Scoliosis: Symptoms, Causes, Treatment

In scoliosis (synonyms: Activated scoliosis; cervical spine scoliosis; lumbar spine scoliosis; acquired scoliosis; idiopathic scoliosis; juvenile scoliosis; kyphoscoliosis; lumbar spine scoliosis; left convex cervical spine scoliosis; lumbar scoliosis; lumbar torsion scoliosis; Paralytic scoliosis; S-shaped lumbar spine scoliosis; Secondary scoliosis; Spinal scoliosis; Torsion scoliosis; WS scoliosis; Adolescent scoliosis; Thoracolumbar scoliosis; Thoracic scoliosis; ICD-10 M41. -: Scoliosis) is a lateral curvature of the body axis.
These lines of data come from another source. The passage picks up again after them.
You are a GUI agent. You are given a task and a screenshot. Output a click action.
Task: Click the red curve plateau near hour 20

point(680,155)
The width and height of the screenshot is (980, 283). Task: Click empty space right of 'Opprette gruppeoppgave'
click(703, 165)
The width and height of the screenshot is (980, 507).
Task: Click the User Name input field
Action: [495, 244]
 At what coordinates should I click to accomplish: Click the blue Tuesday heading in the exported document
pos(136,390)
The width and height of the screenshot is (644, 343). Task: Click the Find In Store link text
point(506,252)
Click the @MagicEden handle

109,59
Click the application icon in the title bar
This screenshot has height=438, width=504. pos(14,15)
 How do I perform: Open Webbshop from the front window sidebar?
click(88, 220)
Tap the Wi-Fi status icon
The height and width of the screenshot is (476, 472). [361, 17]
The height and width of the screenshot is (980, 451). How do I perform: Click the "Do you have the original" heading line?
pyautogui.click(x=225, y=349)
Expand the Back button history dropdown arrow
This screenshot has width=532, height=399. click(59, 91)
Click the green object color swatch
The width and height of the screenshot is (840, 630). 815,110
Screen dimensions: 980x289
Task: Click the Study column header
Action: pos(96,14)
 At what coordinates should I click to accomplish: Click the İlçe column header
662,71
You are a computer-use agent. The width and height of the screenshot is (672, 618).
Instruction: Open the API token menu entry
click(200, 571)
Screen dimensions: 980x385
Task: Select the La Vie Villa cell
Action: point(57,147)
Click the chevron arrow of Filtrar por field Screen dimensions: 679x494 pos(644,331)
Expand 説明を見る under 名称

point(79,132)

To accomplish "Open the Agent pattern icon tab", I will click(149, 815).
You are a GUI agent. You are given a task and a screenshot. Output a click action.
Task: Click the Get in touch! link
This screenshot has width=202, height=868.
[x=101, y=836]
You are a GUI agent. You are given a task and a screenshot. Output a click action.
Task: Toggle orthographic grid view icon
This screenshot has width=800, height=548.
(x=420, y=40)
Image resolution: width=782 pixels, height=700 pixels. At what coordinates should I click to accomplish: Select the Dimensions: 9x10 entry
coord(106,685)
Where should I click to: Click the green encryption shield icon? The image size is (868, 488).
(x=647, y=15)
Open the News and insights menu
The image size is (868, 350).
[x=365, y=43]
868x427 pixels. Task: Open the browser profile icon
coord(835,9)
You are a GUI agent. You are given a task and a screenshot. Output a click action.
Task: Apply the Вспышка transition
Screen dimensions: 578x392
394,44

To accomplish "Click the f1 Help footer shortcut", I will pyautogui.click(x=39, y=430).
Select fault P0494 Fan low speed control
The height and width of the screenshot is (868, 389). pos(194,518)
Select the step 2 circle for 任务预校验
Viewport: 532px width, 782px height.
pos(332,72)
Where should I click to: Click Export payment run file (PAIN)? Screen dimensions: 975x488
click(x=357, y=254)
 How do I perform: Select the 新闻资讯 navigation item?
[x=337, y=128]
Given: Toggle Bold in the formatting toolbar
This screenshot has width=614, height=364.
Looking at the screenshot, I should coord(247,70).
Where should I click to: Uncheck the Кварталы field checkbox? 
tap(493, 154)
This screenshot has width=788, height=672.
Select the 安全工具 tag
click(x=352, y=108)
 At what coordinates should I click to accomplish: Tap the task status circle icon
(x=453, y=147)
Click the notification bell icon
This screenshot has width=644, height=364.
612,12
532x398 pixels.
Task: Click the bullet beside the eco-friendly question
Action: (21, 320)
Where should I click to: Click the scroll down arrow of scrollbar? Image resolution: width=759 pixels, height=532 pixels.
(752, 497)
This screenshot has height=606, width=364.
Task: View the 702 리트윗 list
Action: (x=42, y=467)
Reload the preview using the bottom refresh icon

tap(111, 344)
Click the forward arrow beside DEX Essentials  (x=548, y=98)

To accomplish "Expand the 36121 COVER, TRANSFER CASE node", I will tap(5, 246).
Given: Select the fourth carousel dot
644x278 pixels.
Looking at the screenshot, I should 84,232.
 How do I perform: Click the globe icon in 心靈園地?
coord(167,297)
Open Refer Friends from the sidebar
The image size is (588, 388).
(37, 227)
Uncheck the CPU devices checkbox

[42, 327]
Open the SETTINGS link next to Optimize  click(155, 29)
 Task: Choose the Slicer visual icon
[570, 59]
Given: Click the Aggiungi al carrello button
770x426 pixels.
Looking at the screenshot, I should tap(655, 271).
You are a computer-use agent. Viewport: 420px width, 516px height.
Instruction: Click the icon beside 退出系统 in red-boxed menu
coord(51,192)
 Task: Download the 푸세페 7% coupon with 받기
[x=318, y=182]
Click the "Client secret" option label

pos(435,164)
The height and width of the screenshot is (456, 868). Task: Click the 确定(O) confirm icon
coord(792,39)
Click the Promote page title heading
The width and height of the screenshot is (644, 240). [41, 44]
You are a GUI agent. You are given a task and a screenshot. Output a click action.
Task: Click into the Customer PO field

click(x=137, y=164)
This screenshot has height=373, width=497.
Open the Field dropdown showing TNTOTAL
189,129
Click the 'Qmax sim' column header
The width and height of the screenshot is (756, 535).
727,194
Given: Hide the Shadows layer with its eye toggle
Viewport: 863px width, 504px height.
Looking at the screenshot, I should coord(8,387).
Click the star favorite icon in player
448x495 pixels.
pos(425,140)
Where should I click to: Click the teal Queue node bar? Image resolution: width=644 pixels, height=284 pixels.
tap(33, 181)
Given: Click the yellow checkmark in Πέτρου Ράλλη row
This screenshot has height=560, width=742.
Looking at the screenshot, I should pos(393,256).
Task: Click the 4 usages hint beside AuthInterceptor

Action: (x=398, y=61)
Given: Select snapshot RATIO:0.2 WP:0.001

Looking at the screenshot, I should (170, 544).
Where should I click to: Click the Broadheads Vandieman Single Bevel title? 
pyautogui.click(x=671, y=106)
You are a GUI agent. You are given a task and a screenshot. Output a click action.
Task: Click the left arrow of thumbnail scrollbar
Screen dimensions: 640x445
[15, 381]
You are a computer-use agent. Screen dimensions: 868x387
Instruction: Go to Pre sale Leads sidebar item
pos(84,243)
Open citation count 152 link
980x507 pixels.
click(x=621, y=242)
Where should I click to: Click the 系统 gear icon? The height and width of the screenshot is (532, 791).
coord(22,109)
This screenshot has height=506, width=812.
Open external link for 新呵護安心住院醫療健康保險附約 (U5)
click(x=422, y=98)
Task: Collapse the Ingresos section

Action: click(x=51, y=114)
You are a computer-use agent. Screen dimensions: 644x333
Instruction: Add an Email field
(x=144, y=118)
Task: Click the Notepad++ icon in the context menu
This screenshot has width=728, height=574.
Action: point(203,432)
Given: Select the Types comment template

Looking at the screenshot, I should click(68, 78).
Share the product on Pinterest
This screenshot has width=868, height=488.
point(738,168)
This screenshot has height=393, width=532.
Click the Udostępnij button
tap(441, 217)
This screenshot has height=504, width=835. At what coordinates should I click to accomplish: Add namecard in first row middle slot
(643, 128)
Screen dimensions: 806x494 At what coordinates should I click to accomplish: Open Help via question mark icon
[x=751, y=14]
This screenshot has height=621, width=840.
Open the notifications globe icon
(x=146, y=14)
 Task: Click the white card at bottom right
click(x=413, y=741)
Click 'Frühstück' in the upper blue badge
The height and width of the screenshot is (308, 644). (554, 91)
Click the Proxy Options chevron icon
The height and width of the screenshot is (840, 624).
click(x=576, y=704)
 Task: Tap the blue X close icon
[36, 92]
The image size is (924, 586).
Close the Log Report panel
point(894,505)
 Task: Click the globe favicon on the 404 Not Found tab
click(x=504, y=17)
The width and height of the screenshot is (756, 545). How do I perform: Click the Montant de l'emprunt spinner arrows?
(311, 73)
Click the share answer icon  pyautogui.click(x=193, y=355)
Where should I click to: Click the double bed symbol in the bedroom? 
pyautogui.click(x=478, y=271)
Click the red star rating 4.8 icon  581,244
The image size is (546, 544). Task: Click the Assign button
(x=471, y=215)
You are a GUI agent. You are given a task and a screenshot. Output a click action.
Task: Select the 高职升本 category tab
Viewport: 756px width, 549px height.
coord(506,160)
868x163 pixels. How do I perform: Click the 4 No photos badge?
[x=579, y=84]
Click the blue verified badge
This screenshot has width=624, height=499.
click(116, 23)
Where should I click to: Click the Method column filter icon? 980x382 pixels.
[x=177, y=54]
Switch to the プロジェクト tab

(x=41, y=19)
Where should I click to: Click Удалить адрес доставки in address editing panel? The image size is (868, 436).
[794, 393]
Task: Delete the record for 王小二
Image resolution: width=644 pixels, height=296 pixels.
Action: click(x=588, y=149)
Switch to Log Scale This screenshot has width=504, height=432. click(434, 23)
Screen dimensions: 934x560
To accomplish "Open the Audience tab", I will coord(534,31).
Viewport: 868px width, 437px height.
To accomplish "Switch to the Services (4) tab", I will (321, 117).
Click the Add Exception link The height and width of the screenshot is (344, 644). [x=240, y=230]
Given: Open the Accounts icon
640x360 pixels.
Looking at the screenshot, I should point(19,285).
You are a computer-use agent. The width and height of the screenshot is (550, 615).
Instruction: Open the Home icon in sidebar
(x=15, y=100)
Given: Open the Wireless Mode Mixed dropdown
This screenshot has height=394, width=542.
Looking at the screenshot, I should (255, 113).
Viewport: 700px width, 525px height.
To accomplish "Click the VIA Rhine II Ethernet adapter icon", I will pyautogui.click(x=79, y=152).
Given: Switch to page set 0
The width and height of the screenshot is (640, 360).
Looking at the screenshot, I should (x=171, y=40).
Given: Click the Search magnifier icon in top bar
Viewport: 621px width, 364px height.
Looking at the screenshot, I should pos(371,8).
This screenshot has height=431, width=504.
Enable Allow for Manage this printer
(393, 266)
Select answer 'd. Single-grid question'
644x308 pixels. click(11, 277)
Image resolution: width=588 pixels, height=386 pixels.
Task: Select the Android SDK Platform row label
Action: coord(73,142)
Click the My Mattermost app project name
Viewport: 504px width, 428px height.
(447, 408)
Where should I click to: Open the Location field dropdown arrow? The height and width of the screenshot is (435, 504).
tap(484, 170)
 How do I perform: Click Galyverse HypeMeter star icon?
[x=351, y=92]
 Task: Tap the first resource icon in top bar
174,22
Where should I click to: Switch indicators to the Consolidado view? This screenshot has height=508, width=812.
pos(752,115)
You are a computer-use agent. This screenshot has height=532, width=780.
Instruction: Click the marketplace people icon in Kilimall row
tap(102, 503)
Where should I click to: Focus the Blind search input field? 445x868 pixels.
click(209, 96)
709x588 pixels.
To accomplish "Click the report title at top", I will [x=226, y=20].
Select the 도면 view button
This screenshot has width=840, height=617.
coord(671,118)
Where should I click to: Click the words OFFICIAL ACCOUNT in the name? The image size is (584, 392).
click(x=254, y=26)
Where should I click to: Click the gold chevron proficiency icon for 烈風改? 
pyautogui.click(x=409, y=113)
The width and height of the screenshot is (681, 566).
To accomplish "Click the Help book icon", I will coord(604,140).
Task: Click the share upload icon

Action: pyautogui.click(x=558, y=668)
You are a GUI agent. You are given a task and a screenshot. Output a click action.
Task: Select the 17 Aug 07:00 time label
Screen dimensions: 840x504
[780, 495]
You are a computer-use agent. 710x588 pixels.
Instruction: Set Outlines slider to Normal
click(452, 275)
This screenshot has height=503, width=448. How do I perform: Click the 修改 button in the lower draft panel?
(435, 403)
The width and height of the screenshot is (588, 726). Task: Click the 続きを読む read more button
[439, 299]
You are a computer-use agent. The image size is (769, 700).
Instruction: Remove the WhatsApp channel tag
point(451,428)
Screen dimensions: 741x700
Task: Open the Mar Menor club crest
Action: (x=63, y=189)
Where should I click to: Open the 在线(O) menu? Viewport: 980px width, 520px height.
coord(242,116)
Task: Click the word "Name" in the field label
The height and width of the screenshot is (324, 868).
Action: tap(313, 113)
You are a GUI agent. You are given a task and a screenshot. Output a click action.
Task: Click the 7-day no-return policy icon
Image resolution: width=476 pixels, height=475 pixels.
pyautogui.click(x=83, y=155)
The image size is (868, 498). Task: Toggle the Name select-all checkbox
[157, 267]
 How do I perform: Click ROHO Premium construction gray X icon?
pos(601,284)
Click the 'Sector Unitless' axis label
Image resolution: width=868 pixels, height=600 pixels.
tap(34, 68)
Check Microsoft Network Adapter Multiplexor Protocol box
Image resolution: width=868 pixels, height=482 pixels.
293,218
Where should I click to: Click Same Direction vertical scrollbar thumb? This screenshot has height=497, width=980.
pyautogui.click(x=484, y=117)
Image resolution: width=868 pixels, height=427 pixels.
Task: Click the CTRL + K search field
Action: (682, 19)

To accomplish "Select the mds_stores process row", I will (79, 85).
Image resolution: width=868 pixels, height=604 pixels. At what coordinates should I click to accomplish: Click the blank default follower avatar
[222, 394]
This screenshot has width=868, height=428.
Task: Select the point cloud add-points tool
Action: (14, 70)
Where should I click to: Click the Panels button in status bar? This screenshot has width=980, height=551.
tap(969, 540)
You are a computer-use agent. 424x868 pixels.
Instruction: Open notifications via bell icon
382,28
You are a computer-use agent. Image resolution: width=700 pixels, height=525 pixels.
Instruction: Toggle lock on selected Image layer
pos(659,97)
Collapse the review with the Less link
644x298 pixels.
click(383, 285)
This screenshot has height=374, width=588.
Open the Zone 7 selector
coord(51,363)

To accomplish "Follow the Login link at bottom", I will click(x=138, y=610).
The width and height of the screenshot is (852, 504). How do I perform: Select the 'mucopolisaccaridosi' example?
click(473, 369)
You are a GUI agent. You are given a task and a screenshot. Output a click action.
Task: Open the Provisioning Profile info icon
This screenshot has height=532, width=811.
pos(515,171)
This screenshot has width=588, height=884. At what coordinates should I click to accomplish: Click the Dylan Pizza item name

In most cases, this refers to the lateral curvature of the spine, which is caused by an asymmetry of the individual components of the spine. In addition to this, the vertebral bodies are twisted.

Scoliosis can be congenital (congenital) and acquired.

Orientational radiographic examination allows classification into:

  • Functional scoliosis – frontal spinal curvature in which no structural or shape changes are detectable in the radiograph.
  • Structural scoliosis – fixed, not reversible; can not be sufficiently corrected either actively or passively.

In addition to these two forms, there is idiopathic scoliosis, which represents the most common type of disease (about 90% of all scolioses in the growing age). In this form, the exact cause is unclear.

Idiopathic scoliosis is divided into:

  • Infantile scoliosis (<3 years of age) – diagnosed before the age of 4 (approximately 1%).
  • Juvenile scoliosis (3 to 9 years) – diagnosed by the age of 10 (about 9%).
  • Dominant adolescent scoliosis (synonym: adolescent scoliosis) (10 to 18 years) – is diagnosed only from the age of 10.
  • Adult degenerative scoliosis (ADS; synonyms: adult or degenerative scoliosis; adult scoliosis).

Scolioses are categorized by onset:

  • <10 years “early-onset scolioses” (EOS; defined as spinal curvature of any etiology) – unfavorable progression tendency.
  • ≥ 10 years of “late-onset scolioses”

Most idiopathic scolioses are located in the thoracic region and are right convex.

Furthermore, there are the following special forms of scoliosis:

  • Static scoliosis (e.g., in leg length discrepancy).
  • Pain scoliosis (e.g., in herniated disc).

According to the localization of scoliosis, the following classification can be made:

Sex ratio: boys to girls is 1: 4-7.

Frequency peak: the maximum occurrence of idiopathic scoliosis is just before or at puberty.

The prevalence (disease incidence) is 3% in children. In school children, the prevalence is 1-2% and increases to over 8% in adults beyond the age of 25 (in Germany). Worldwide, the prevalence is 1.1%. In Germany, approximately 400,000 people suffer from scoliosis.

Course and prognosis: Infantile sclerosis is usually diagnosed from the 6th month of life. They correct spontaneously (by themselves) in 85-90% of cases and do not require therapy. Only the remaining, progressive (advancing) scolioses often require therapy. Scolioses worsen during periods of growth, such as during puberty, so prognosis depends on what is called growth reserve (growth yet to occur) at the time the scoliosis is diagnosed.